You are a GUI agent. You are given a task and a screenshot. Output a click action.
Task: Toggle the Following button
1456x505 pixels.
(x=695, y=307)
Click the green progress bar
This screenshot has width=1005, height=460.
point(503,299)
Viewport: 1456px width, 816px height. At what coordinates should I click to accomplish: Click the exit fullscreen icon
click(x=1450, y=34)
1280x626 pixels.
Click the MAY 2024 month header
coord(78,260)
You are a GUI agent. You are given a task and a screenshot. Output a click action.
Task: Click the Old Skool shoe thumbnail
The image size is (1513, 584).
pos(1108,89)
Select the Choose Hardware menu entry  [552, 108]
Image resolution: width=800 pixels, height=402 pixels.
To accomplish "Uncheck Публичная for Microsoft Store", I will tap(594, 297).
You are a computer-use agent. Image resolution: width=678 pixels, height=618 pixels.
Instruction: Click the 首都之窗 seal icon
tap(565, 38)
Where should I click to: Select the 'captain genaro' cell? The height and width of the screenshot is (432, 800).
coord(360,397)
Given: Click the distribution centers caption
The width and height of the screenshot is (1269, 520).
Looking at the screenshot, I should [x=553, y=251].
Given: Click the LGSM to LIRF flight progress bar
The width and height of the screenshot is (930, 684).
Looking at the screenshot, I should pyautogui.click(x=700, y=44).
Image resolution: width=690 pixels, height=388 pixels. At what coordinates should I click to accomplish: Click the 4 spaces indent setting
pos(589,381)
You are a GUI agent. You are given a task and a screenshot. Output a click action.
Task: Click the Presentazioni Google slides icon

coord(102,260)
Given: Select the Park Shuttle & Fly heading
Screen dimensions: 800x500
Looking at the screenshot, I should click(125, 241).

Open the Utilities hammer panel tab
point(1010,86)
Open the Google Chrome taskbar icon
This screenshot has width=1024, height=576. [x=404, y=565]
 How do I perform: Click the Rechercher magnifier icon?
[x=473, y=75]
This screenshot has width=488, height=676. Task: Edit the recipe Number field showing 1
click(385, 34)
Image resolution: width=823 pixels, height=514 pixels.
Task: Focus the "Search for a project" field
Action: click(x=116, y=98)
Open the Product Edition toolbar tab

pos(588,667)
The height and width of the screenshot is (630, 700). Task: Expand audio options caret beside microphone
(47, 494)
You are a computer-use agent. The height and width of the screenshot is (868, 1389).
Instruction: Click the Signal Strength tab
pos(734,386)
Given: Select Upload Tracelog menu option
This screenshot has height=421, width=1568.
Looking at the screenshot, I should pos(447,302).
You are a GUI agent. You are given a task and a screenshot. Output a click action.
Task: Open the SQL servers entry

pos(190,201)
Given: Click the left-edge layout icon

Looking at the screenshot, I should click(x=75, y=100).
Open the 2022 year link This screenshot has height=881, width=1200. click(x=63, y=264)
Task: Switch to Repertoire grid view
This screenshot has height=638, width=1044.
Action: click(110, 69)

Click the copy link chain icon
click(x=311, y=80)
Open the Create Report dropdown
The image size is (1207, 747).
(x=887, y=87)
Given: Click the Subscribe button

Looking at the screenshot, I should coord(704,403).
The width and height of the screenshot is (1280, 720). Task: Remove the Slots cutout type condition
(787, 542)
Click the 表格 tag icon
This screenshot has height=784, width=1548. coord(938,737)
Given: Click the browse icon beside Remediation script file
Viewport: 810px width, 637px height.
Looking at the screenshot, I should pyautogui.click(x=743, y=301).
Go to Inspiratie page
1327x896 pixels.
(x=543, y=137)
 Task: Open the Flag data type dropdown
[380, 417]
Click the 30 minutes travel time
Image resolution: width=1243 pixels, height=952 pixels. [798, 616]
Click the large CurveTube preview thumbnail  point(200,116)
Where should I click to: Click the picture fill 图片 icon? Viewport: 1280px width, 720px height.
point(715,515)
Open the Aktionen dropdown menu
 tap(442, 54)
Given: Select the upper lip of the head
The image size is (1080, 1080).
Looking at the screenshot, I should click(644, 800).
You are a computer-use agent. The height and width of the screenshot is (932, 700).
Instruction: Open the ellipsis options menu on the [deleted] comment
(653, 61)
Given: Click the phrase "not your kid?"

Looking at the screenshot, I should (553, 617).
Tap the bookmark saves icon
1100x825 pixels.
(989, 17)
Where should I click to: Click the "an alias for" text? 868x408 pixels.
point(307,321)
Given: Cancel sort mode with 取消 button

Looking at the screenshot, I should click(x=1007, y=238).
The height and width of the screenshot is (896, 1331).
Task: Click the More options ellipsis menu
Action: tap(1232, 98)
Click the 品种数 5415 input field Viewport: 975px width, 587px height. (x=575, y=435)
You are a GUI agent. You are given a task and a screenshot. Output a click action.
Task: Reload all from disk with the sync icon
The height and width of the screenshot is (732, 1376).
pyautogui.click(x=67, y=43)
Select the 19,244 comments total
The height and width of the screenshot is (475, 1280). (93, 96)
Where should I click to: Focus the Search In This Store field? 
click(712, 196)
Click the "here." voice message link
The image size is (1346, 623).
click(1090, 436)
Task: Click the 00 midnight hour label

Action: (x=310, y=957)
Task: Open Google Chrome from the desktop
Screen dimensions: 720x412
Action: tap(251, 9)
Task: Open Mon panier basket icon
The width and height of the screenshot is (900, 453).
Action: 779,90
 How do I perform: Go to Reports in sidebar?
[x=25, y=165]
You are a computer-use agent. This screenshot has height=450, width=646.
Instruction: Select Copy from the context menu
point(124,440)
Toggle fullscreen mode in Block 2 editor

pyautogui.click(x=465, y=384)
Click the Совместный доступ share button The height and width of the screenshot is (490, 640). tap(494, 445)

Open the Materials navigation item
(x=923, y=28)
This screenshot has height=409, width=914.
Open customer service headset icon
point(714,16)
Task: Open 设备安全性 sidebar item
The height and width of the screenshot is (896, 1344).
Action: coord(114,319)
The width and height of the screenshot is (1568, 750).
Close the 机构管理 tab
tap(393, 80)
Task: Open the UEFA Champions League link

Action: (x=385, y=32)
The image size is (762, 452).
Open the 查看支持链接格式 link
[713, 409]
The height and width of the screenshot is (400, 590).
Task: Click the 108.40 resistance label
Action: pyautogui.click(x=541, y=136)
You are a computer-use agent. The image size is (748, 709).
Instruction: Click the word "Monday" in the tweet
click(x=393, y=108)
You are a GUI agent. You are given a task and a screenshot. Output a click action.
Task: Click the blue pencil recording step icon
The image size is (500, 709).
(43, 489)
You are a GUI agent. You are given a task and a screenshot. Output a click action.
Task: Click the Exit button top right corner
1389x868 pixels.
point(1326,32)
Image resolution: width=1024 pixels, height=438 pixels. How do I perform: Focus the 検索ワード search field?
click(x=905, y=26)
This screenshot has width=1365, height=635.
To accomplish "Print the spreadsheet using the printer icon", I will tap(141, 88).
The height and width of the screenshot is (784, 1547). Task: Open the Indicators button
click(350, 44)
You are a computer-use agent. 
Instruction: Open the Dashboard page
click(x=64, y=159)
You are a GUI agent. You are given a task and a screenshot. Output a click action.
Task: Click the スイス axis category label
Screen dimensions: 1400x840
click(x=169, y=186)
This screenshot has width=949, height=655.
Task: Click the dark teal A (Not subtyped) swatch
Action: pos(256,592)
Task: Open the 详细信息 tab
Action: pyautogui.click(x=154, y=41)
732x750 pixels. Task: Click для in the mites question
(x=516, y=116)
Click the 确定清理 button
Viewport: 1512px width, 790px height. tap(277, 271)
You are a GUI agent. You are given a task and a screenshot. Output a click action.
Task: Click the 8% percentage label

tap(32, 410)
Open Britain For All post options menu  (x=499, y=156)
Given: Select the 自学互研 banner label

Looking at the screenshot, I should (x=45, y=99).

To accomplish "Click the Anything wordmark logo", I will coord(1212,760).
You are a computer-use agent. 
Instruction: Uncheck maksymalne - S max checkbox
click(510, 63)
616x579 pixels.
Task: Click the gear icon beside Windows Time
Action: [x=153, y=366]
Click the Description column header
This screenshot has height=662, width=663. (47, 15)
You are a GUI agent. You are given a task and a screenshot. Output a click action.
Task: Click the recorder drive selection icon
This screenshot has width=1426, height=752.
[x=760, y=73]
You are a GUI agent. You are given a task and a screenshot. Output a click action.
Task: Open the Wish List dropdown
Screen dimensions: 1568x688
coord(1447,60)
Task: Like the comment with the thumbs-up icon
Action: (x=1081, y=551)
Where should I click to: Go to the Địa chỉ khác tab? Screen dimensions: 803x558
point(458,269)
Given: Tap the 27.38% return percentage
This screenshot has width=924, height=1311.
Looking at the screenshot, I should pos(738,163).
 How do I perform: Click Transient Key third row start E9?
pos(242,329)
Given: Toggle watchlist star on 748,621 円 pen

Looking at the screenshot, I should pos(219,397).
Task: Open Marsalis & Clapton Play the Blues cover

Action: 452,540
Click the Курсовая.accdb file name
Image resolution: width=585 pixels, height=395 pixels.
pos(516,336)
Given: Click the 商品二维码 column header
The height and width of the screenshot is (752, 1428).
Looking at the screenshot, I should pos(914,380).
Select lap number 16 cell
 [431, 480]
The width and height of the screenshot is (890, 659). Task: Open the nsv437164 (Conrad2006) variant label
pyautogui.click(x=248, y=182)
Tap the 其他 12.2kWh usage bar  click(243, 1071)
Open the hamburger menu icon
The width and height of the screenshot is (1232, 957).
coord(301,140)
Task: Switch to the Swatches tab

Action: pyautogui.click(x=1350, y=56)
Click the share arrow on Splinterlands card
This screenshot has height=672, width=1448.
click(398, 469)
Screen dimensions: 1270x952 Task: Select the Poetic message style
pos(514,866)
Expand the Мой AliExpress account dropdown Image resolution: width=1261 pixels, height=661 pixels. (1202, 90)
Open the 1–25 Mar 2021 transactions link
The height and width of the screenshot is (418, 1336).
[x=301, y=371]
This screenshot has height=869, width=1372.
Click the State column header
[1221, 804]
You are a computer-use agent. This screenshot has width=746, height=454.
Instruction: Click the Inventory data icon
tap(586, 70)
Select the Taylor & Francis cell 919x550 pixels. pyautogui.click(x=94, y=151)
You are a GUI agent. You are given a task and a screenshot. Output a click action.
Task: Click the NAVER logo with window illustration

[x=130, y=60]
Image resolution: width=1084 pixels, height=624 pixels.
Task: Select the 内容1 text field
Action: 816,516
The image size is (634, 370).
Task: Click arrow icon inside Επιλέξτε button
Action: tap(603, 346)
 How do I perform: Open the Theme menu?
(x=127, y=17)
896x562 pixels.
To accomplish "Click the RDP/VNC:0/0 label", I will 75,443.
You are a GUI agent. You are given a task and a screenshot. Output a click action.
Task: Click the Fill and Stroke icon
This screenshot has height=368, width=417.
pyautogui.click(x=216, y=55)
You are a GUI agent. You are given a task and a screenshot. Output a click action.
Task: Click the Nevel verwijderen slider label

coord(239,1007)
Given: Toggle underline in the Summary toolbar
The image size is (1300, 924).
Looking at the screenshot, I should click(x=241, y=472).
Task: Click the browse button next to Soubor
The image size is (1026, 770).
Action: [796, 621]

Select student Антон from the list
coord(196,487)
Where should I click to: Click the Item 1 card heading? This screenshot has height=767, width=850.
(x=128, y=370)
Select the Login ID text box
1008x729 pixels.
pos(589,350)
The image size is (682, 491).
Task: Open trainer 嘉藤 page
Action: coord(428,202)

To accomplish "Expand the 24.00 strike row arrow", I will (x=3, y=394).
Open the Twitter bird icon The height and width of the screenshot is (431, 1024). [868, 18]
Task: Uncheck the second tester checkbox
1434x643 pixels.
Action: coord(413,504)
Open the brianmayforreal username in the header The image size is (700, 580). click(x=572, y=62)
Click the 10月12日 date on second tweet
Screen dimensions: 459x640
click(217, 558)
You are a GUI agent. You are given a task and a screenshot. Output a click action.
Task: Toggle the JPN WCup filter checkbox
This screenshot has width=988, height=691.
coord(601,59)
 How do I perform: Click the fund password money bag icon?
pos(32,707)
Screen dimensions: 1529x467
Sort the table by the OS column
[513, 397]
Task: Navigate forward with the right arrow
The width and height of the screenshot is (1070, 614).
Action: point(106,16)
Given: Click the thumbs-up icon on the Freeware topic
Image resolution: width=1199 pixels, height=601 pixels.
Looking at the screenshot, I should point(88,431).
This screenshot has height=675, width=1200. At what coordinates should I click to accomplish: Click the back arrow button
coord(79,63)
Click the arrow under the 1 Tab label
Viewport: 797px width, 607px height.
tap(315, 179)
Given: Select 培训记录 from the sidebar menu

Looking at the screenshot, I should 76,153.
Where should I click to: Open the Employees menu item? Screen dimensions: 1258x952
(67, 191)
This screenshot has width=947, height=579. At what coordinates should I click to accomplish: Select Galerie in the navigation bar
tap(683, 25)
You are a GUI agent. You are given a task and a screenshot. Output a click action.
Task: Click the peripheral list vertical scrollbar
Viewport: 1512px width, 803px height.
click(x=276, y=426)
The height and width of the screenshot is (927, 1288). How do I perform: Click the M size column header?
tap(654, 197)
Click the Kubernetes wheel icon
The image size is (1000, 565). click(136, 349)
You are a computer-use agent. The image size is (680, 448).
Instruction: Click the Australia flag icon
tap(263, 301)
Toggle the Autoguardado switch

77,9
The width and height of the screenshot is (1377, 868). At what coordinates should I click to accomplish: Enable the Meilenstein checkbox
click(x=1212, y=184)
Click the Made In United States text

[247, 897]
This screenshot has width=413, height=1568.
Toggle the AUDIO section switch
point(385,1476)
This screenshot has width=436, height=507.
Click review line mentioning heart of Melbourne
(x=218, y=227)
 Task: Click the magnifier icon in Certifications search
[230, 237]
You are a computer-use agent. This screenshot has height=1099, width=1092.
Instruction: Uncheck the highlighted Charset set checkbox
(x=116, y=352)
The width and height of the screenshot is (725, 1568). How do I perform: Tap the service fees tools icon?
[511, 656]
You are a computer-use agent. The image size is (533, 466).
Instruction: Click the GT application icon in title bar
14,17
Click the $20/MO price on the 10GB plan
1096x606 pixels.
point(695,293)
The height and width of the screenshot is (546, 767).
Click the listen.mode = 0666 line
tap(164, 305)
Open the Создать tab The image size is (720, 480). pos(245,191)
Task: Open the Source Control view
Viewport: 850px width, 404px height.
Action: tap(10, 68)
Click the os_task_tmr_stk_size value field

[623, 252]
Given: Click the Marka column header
□ □ □ □
**What you should do**
The only output should be the lines from the one containing "Click the listen.mode = 0666 line" through the final line of the material above, copied exactly.

**Task response**
Click the listen.mode = 0666 line
tap(164, 305)
Open the Создать tab The image size is (720, 480). pos(245,191)
Task: Open the Source Control view
Viewport: 850px width, 404px height.
Action: tap(10, 68)
Click the os_task_tmr_stk_size value field

[623, 252]
Given: Click the Marka column header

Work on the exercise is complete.